Apesar de a sociedade ocidental ter sido influenciada predominantemente pela cultura judaico-cristã, o fato é que, no decorrer do desenvolvimento desse novo corpo social, a assimilação de uma visão "naturalista" do universo fez com que essa mesma sociedade começasse a interpretar o sofrimento como nada mais que um mero acidente, ou obra do acaso. Com isso, não foi de surpreender que o pré-requisito da fé, que a cultura judaico-cristã tanto ressaltou como forma de enfrentar as vicissitudes da vida, tenha se transformado em um mero fideísmo. A fé deixou de ser um meio para se reconhecer a soberania da Divindade Triúna e passou a ser o objeto finalístico da própria crença para se enfrentar os problemas. A fé em Alguém passou a ser fé na fé, exemplificada nos pensamentos "Tenho fé de que tudo isso vai passar", "Tenho fé que vai dar certo" ou "Tenho fé que isso não é nada demais".
Por não sabermos mais como lidar com o sofrimento, sempre surge alguém com síndrome messiânica para trazer cura e alívio para as pessoas. Para a cultura judaico-cristã, a ciência possui sua utilidade e importância na sociedade pois também faz parte da criação que a Divindade Triúna realizou. No entanto, o cientificismo manifestou-se dotando a ciência de um poder sem igual para dar as respostas e interpretações para tudo que acontece conosco. No afã de querer excluir a metafísica e a religião do ambiente acadêmico, com o intuito de tornar a ciência soberana nos mais diversos assuntos, o cientificista não percebeu que aquilo em que ele tanto acreditava transformara-se também num tipo de religião.
É sempre importante salientar que não é errado procurarmos amenizar as aflições do mundo por meio do desenvolvimento científico, seja através de estudos ou pesquisas, no entanto, é perigoso quando depositamos todas as nossas esperanças unicamente no que cientistas e pesquisadores estão investigando.
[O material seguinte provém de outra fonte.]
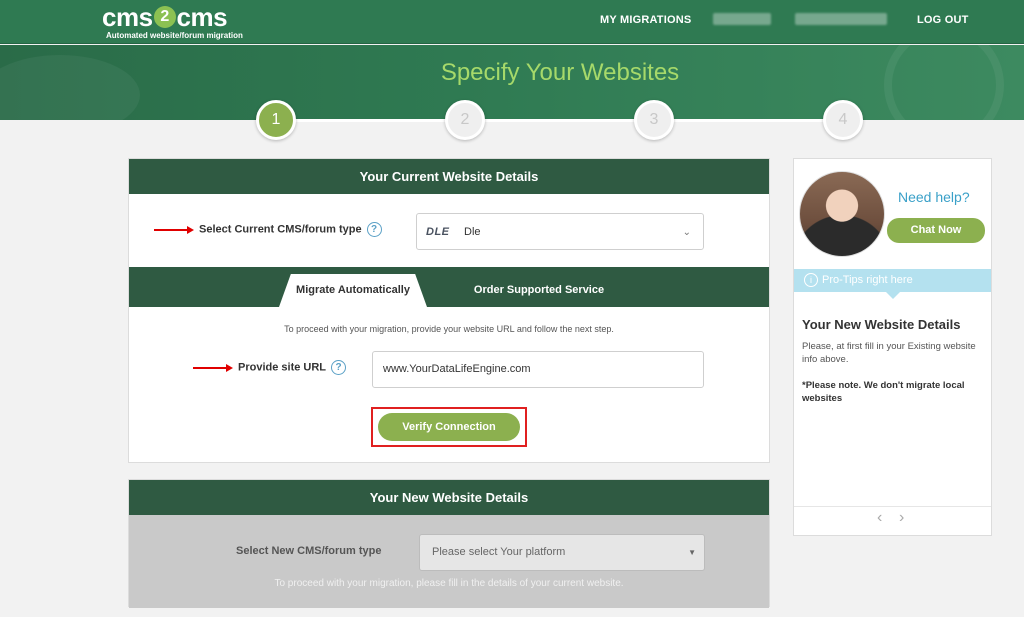 This screenshot has height=617, width=1024. Describe the element at coordinates (902, 518) in the screenshot. I see `chevron-right-icon: ›` at that location.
Quando definimos que a última palavra se encontra na ciência, tornamo-nos meros cientificistas, quer saibamos disso ou não. É justamente por causa desse tipo de pensamento cientificista que a sociedade tem descambado para uma situação cada vez mais distante da compreensão do seu propósito enquanto humanidade criada.
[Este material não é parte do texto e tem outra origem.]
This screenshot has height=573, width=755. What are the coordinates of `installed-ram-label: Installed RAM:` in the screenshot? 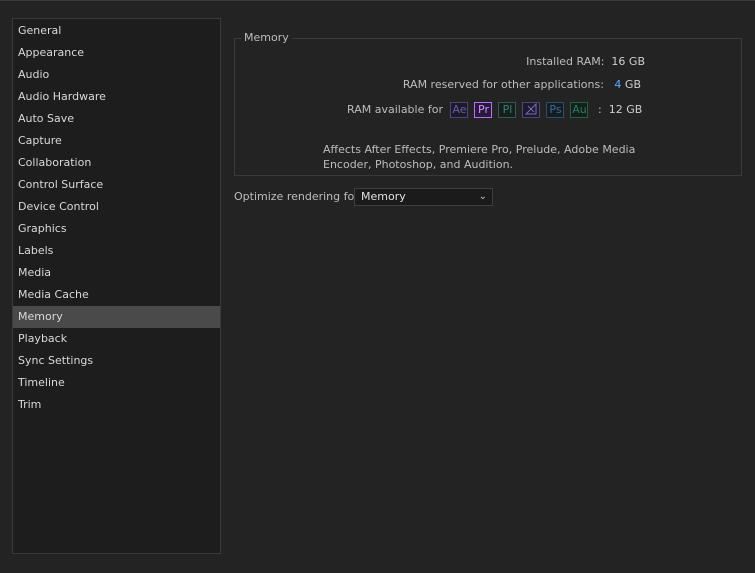 It's located at (566, 62).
As doenças que nos acometem podem até nos causar temor no começo, mas logo esse medo se dissipa quando sabemos que algum medicamento está sendo desenvolvido para conter ou curar aquela doença. Novamente, não é errado criar formas de amenizar o sofrimento, porém acabamos por não refletir com a devida atenção sobre aquele mal que nos perturbou. O ciclo recomeça e lá estamos nós fazendo as mesmas coisas que fazíamos antes da doença nos atingir.
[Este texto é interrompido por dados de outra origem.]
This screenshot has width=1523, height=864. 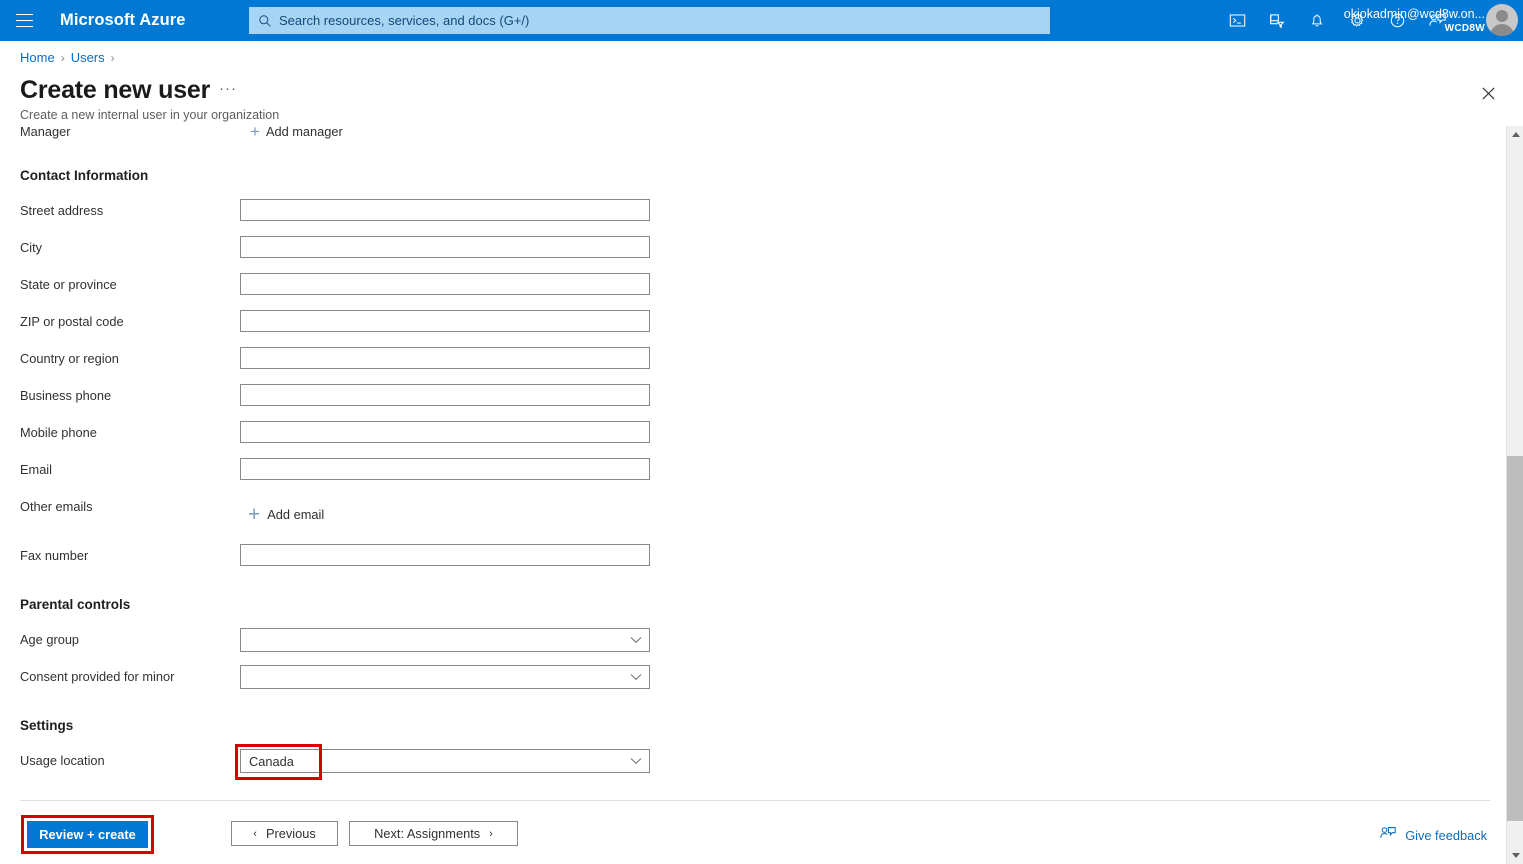 I want to click on scroll-down-arrow-icon, so click(x=1515, y=856).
É por o sofrimento não ser devidamente lidado que muitos de nós acabam depositando suas esperanças em subterfúgios. Quando um povo não compreende os propósitos por trás de suas mazelas, não será surpresa ele passar a culpar qualquer coisa pelo que o acomete, seja instituições, pessoas, religião ou até mesmo Um Ser que até então ele dizia não existir.